Interactive Learning from Vision and Touch

The virtuoso plays the piano with passion, poetry and extraordinary technical ability. As Liszt said (a virtuoso) “must call up scent and blossom, and breathe the breath of life. ” Despite recent advances,  how to enable a robot to accurately, naturally and poetically play the piano remains an open and largely unexplored question. While rule-based methods with pure vision achieve some success, we believe learning-based approaches with multi-modal sensory data are ultimately needed for handling complex and delicate performance. In this work, we advocate a learning-based paradigm with vision, audio and touch sensors for robot piano playing that leverages the state-of-the-art reinforcement learning algorithms. Compared with traditional methods, learning-based methods can learn from a large amount of data that are easily accessible and hence automatically learn to interpret pieces that are hard to manually design.



We aim at piano playing with robot hands. While many sheet music pieces provide detailed dynamic and articulation instructions, there is no fixed interpretation due to different styles of pianists. We aim to learn these styles with the robot hand that has multi-modal sensors. Toward this goal, we built our own piano simulator with DIGIT sensors. We present the first and initial effort to let a robot play the piano stylistically.

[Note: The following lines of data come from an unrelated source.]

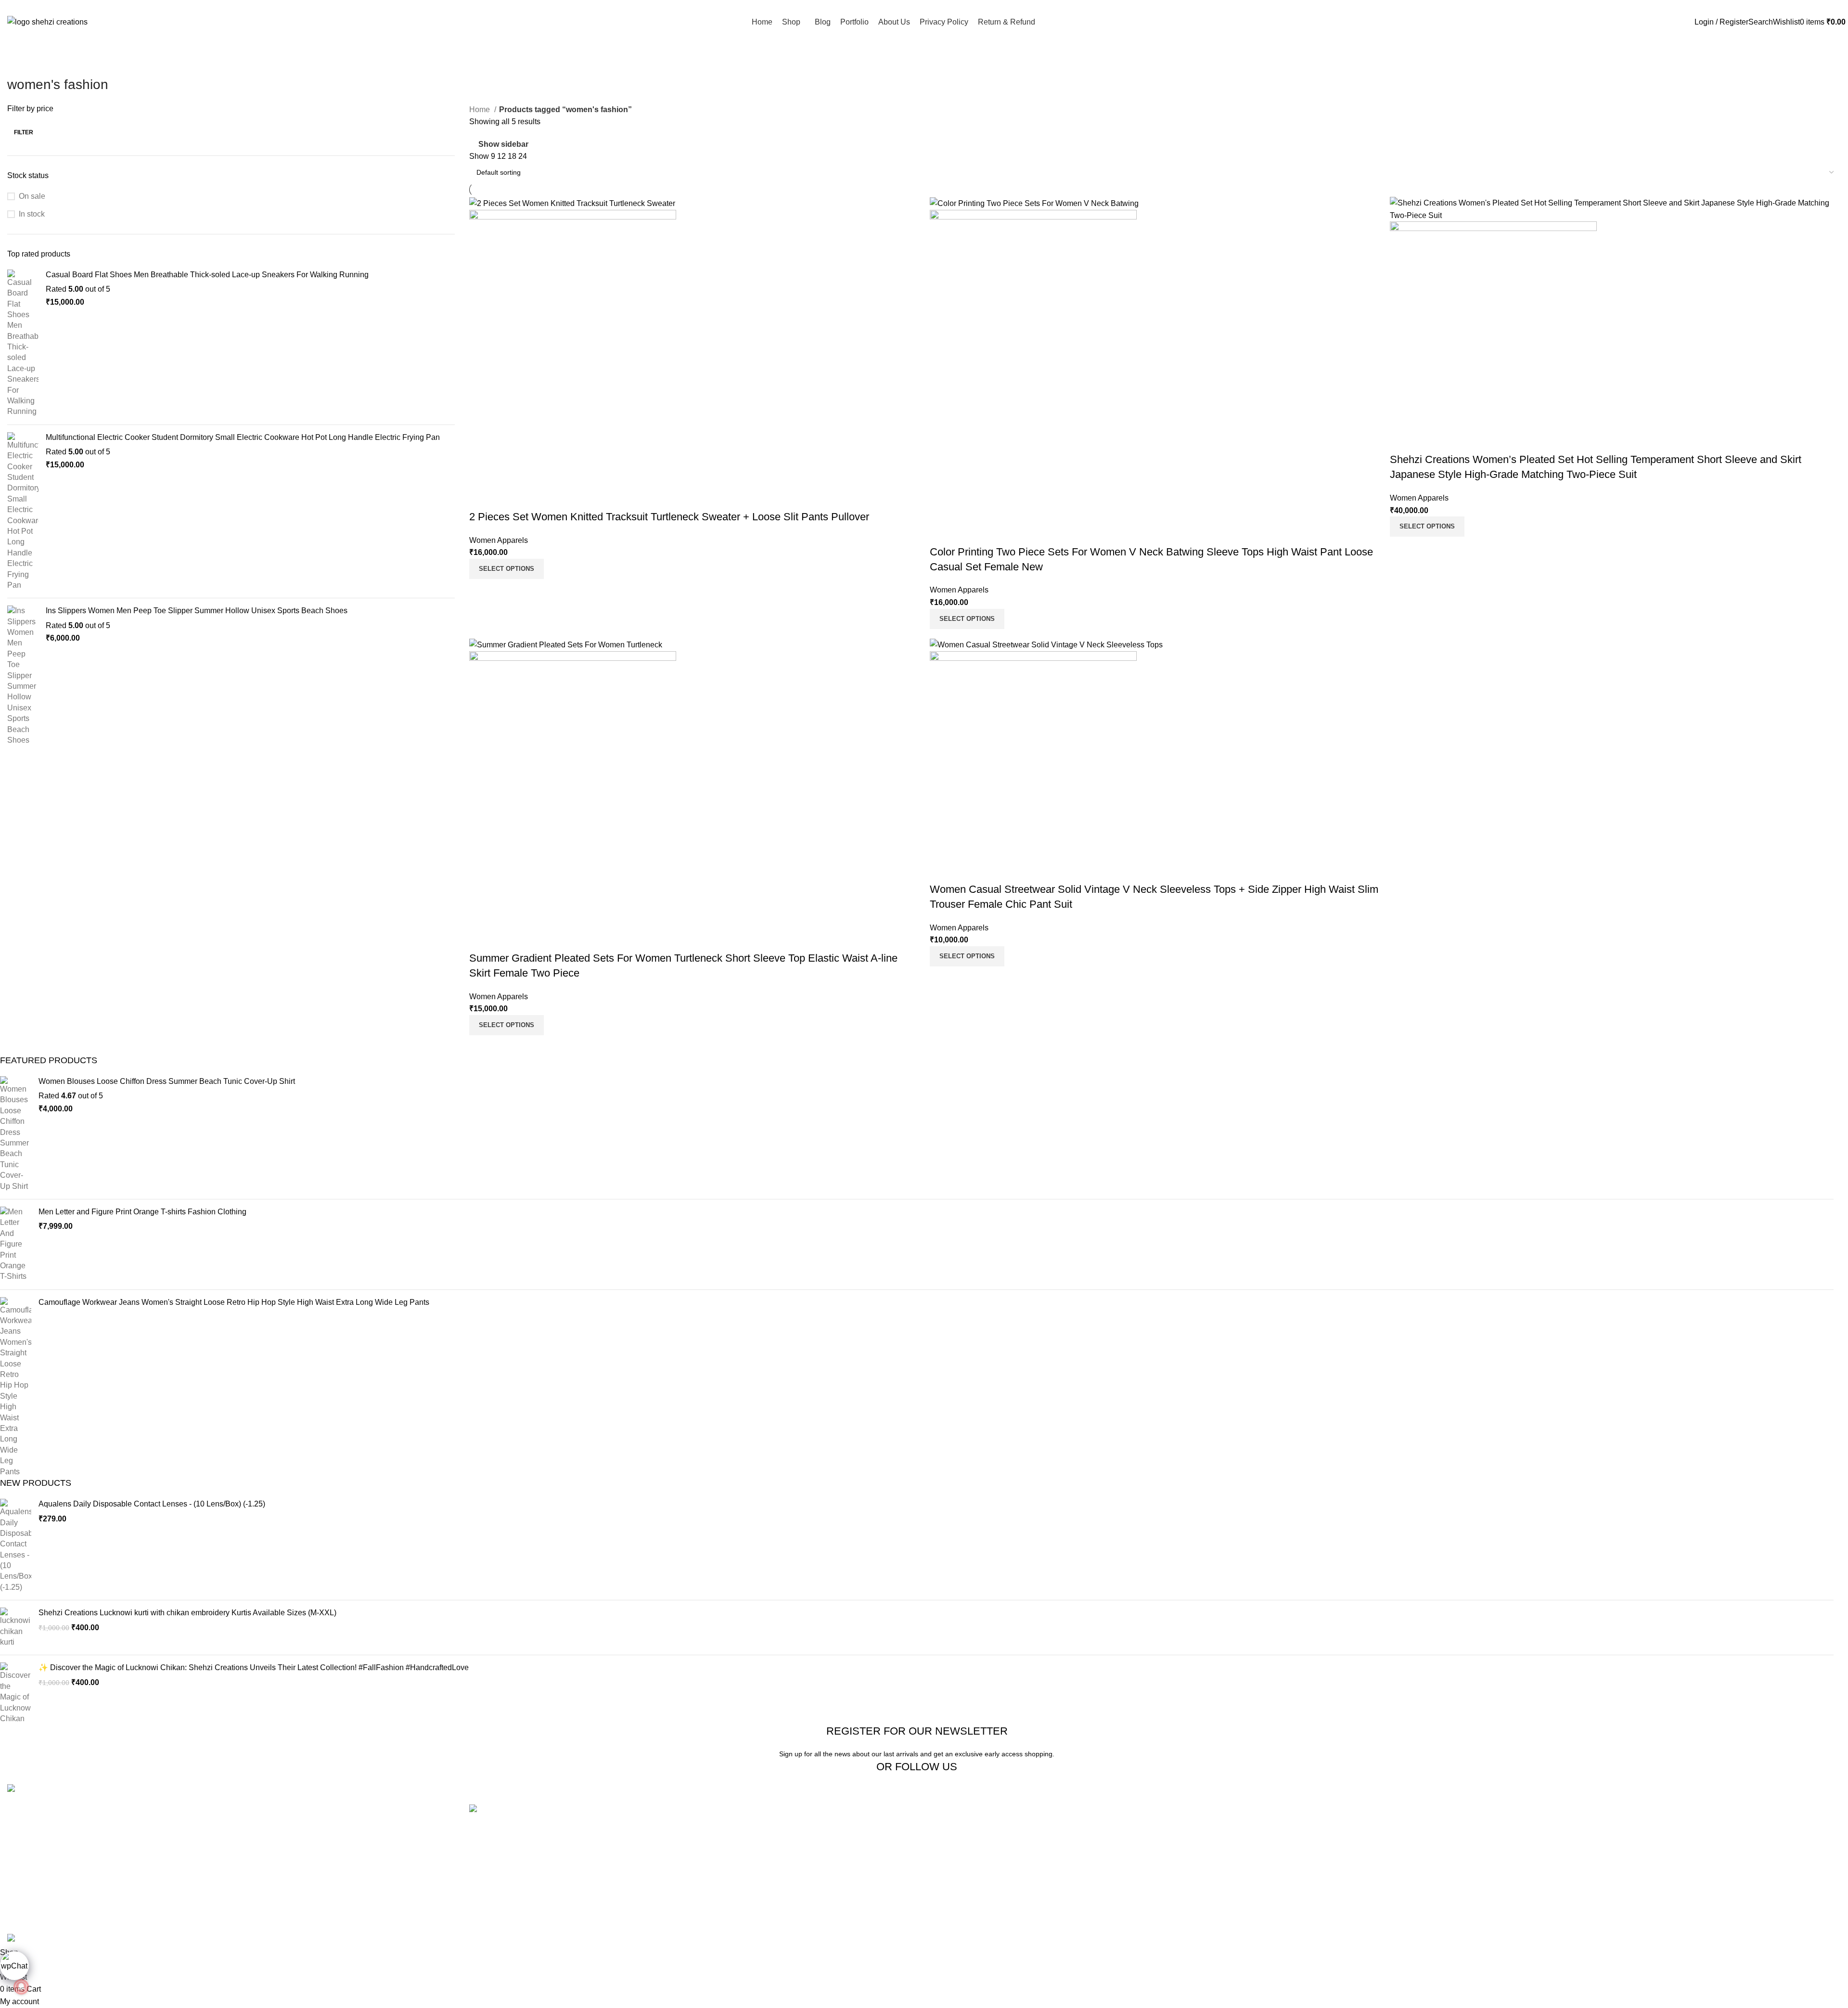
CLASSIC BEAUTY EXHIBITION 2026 (535, 1860)
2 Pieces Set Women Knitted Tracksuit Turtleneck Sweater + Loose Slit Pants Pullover (669, 517)
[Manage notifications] (21, 1987)
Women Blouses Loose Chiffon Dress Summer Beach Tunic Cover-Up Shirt (166, 1081)
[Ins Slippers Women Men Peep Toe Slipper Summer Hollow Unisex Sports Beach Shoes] (22, 675)
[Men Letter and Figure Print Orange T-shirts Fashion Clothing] (15, 1244)
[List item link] (231, 1825)
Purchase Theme (1576, 1899)
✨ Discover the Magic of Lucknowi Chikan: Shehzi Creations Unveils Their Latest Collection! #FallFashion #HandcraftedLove (253, 1667)
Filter (23, 132)
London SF (950, 1827)
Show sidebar (503, 144)
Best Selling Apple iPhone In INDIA (529, 1901)
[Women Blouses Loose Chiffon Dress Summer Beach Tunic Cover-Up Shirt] (15, 1134)
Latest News (1260, 1881)
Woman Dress (1571, 1845)
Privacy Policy (1263, 1809)
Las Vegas (949, 1899)
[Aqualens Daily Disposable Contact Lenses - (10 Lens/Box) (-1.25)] (15, 1546)
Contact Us (1258, 1863)
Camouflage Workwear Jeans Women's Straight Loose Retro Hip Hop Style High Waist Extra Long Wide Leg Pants (233, 1302)
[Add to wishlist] (533, 498)
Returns (1252, 1827)
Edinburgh (949, 1845)
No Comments (769, 1835)
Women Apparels (498, 540)
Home (480, 109)
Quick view (507, 498)
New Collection (1573, 1827)
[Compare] (481, 498)
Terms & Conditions (1272, 1845)
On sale (32, 196)
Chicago (945, 1881)
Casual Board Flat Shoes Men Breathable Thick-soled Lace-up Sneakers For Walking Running (207, 274)
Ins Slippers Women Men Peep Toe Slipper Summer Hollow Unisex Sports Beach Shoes (196, 610)
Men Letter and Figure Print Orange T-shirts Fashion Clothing (142, 1212)
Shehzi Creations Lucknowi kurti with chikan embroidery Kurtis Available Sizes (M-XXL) (187, 1613)
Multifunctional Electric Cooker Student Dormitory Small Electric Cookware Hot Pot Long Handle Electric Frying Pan (243, 437)
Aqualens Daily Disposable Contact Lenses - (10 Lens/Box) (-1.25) (151, 1504)
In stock (32, 214)
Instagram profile (1575, 1809)
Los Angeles (952, 1863)
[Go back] (19, 63)
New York (947, 1809)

We have built a suitable environment for piano performance with human-like dexterous hands. In this environment, we also enabled a graphics based touch sensor simulator to mimic the DIGIT sensor in the real world.

On top of the simulator, we have learned an RL agent that can read music scores and provide correct performance in terms of notes and note velocity.  This work will be served as an initial step toward poetic music performance in for robotics.